- _WORK REQUEST_
Copy out exactly the lines that begin with the one containing "Teatro (395, 30)" and continue until the last line of the material.

......

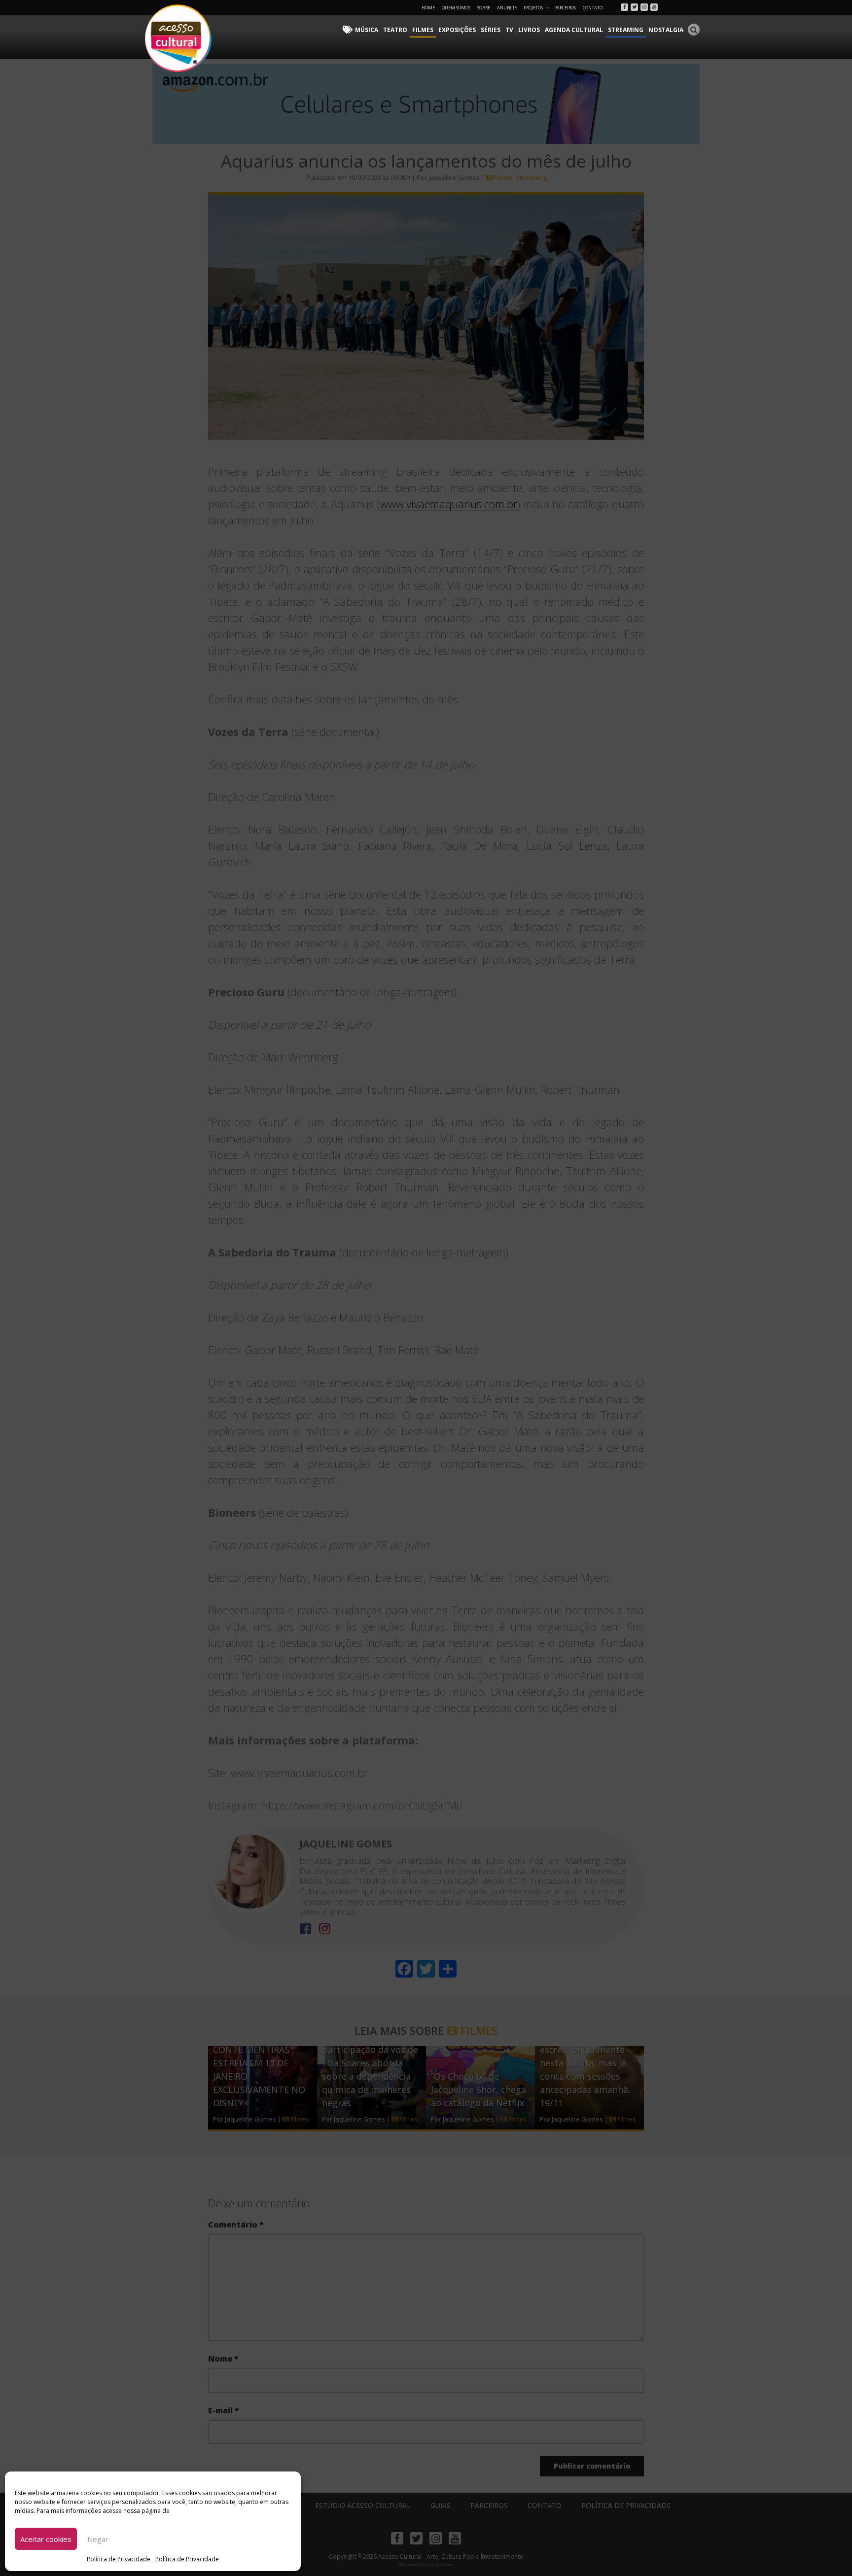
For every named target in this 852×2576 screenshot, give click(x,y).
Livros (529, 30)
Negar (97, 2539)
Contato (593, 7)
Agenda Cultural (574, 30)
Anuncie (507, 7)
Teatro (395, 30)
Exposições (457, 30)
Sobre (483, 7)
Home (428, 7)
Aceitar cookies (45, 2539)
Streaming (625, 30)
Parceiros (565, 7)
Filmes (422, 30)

......

- _ANSWER TO THE EXERCISE_
Teatro (395, 30)
Exposições (457, 30)
Sobre (483, 7)
Home (428, 7)
Aceitar cookies (45, 2539)
Streaming (625, 30)
Parceiros (565, 7)
Filmes (422, 30)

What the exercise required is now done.